What supply chain pros can learn from their salaries
I’ve been in the P2P (procure-to-pay) and payment space for over 15 years. Before that, I spent a bunch of years selling payroll automation. Payroll automation achieved mass adoption relatively quickly—few companies today pay employees manually.
I figured—wrongly—that P2P was the next green field for back-office technology. Just as every company has to pay its employees, every company also has to pay its suppliers. Manual processing for both payroll and supplier payments is expensive, inefficient, and non-scalable. Technology for procurement and invoice handling seemed on the verge of breaking through, similarly to payroll technology back in the day.

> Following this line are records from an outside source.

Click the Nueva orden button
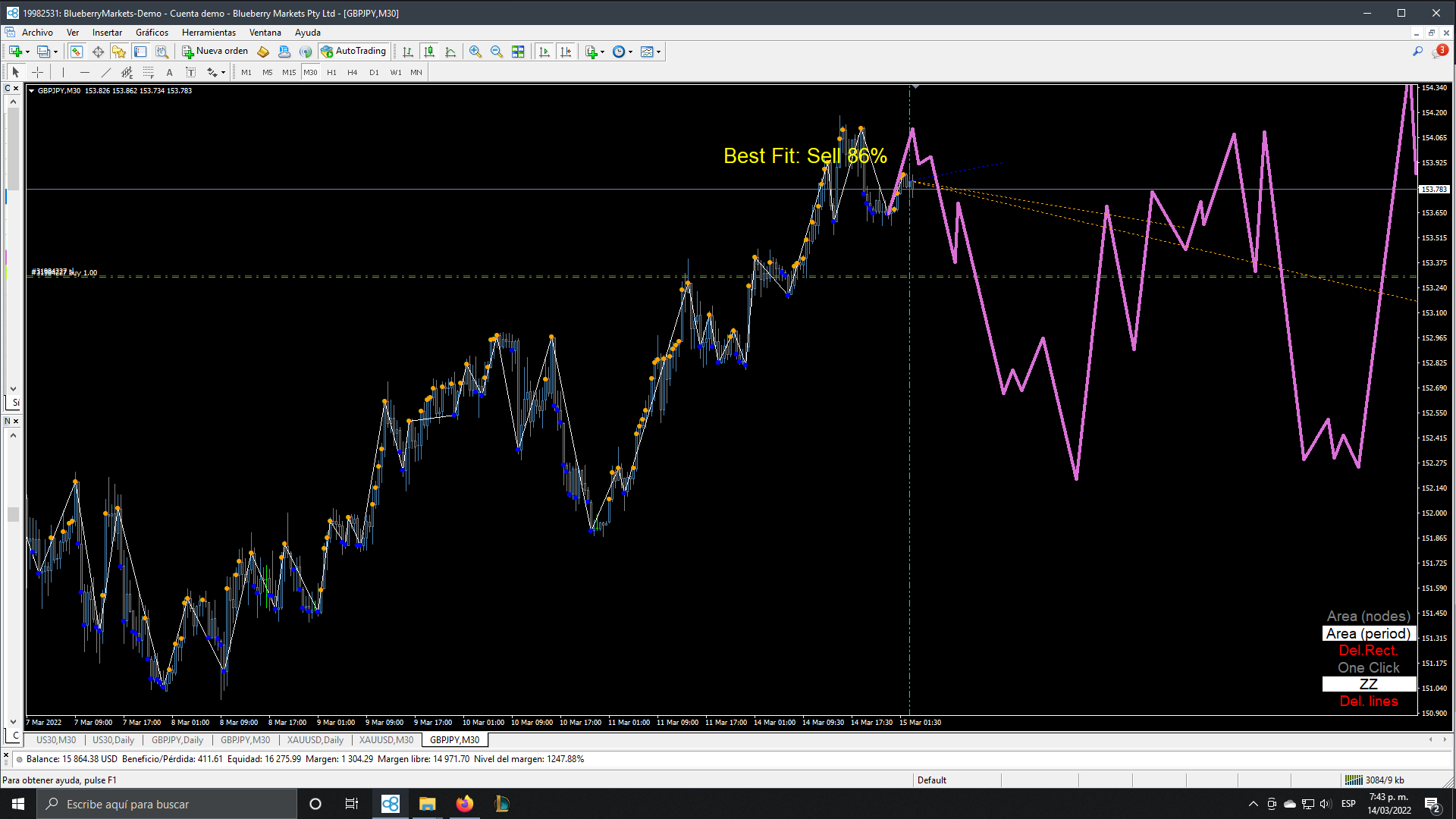This screenshot has height=819, width=1456. (215, 52)
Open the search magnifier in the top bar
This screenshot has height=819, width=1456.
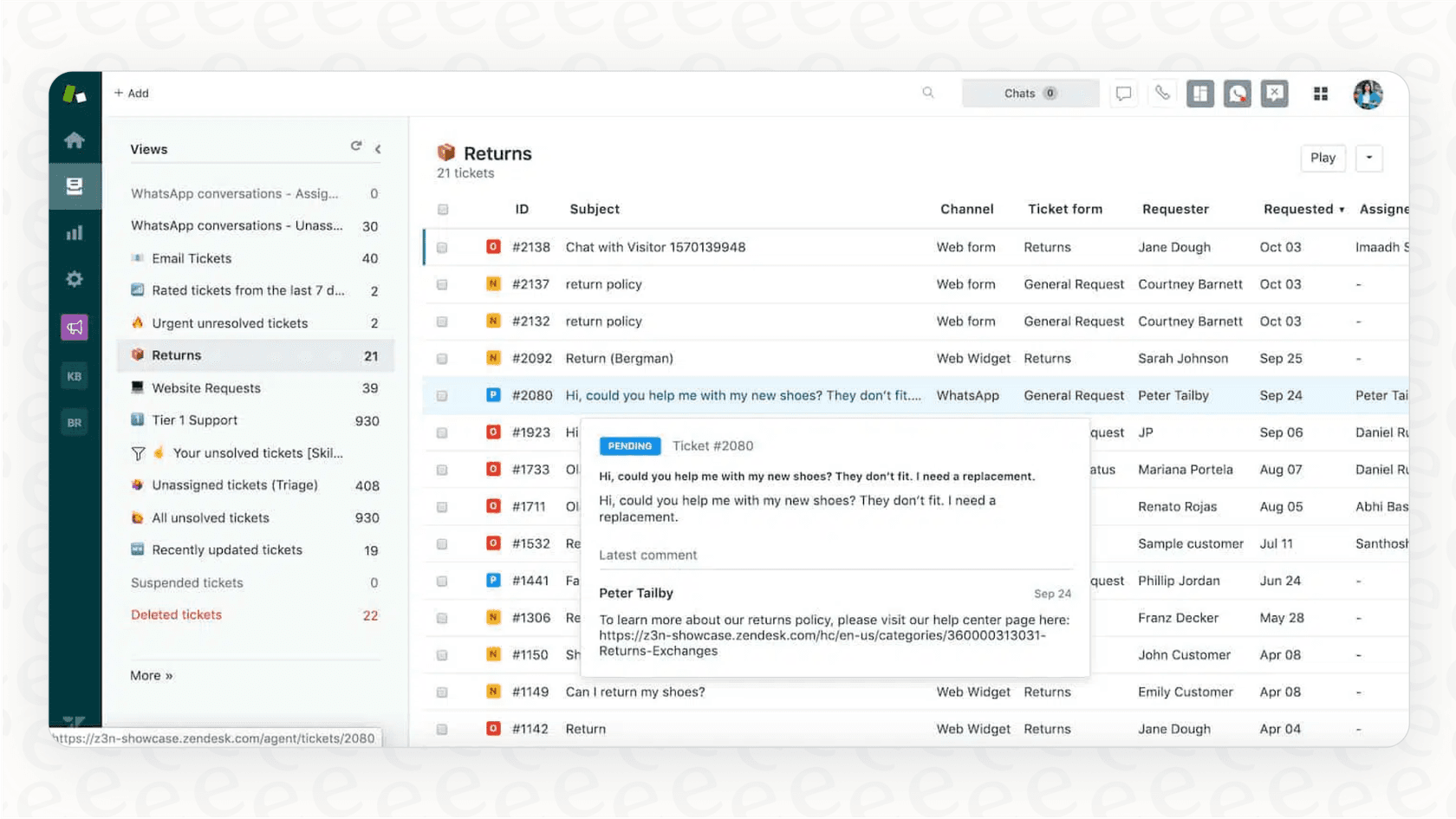[927, 93]
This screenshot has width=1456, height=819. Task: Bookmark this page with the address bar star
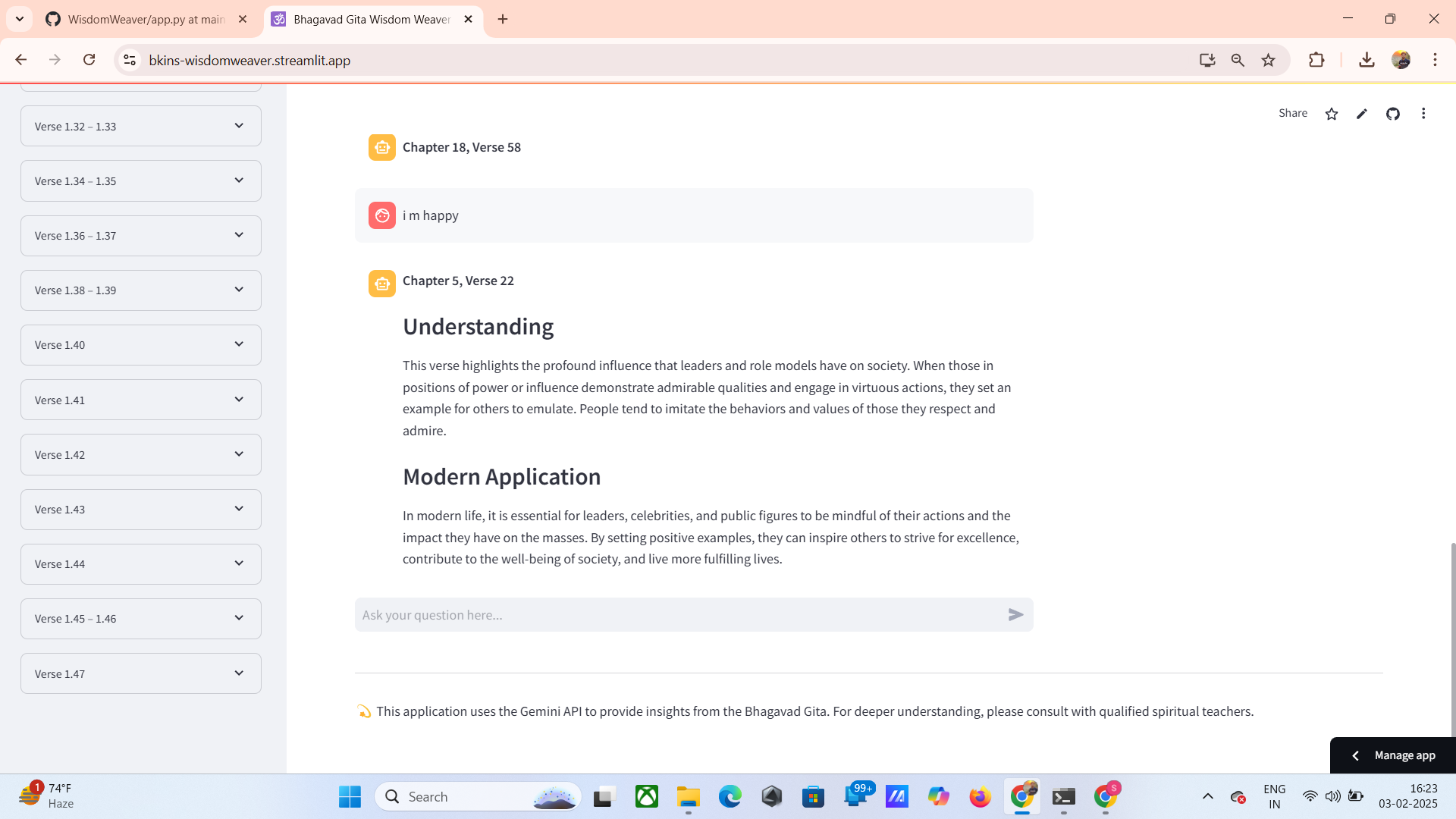1268,60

I wasn’t alone in thinking that. In 2005, the company I worked for brought an analyst in the space in to address our sales team about industry trends. He told us that invoice processing would be paperless by 2010. We’ve come a long way, but here in late 2019, far too many companies still deal with paper invoices and manual processes. Supplier payment automation can help change that.
When I first started selling P2P solutions, the primary challenge I faced was a lack of awareness—most organizations didn’t know there was a better way to process invoices. Standard operating procedure was to hire a bunch of people to review invoices, manually enter them into the financial system, and get them paid. More invoices? Hire more people—just as it had been with payroll.

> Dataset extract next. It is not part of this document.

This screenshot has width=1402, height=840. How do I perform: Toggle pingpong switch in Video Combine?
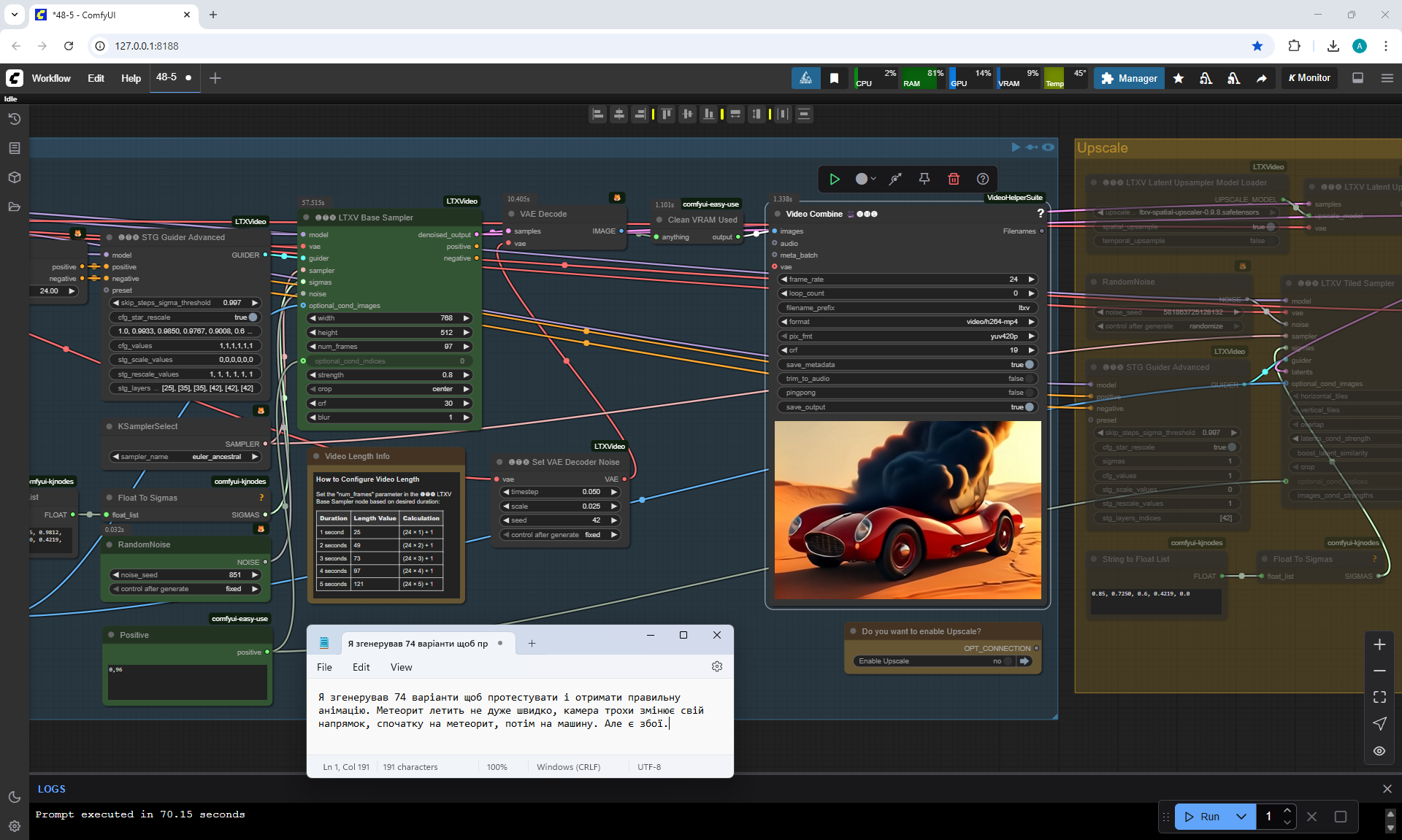click(1029, 393)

Some companies hired “black belts” to make changes to their processes by creating shared service centers or, in some cases, outsourcing the entire department to a business process outsourcing company. That had its own issues—namely lack of control and timing gaps, since many of these BPOs sat halfway across the globe.

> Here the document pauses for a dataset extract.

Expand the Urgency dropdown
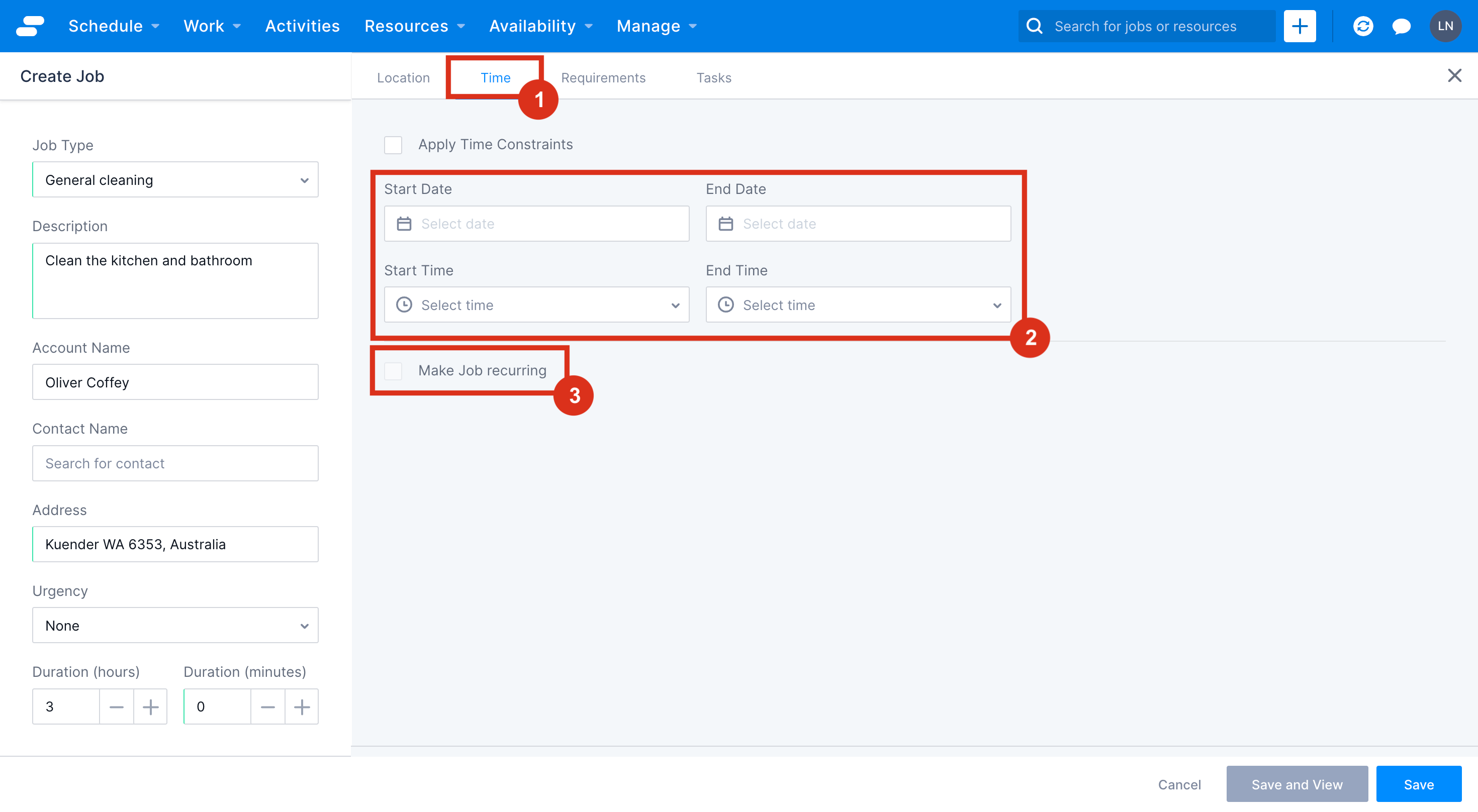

As time went on, P2P solution providers became more widely known, and a growing number of companies adopted these solutions in order to reduce costs and increase efficiency by getting visibility into spend and putting more controls on how employees purchased goods or approved invoices.
Clearly the real challenge wasn’t lack of awareness. It was getting the project to the top of the list in a given company. Without a doubt, P2P solutions can drive positive ROI, but so can many other initiatives. Implementation of these types of projects can be lengthy, and eat up time and resources in procurement, finance and IT.
Based on my experience, for organizations with annual revenues greater than $500 million, a typical P2P project can come with one-time implementation fees north of $250,000 (or more with the addition of professional services) and implementation time frames of nine months to a year or more. That’s a pretty big chunk of change for ROI that may take another year or so to manifest. As a result, these projects get pushed aside in favor of initiatives that generate revenue relatively quickly.
That was the case with countless companies I called on—they saw the value but still couldn’t get it done. Selling the ROI for P2P solutions was far more challenging than doing the same for payroll solutions. It was frustrating as hell.
Companies want P2P but can’t figure out how to get there, and they’re not sure what to do first. Do we automate P2P and then finish it off by automating payments, or do we flip the scenario around? As companies trying to discern which should come first, I firmly believe that many companies may not fully understand what an enterprise payment platform can bring to the table and how the ROI it drives can fund their P2P project.
So, what should come first, the chicken or the egg? If egg = payments, then I say egg. It is why most if not all P2P providers are trying to figure out how to automate payments.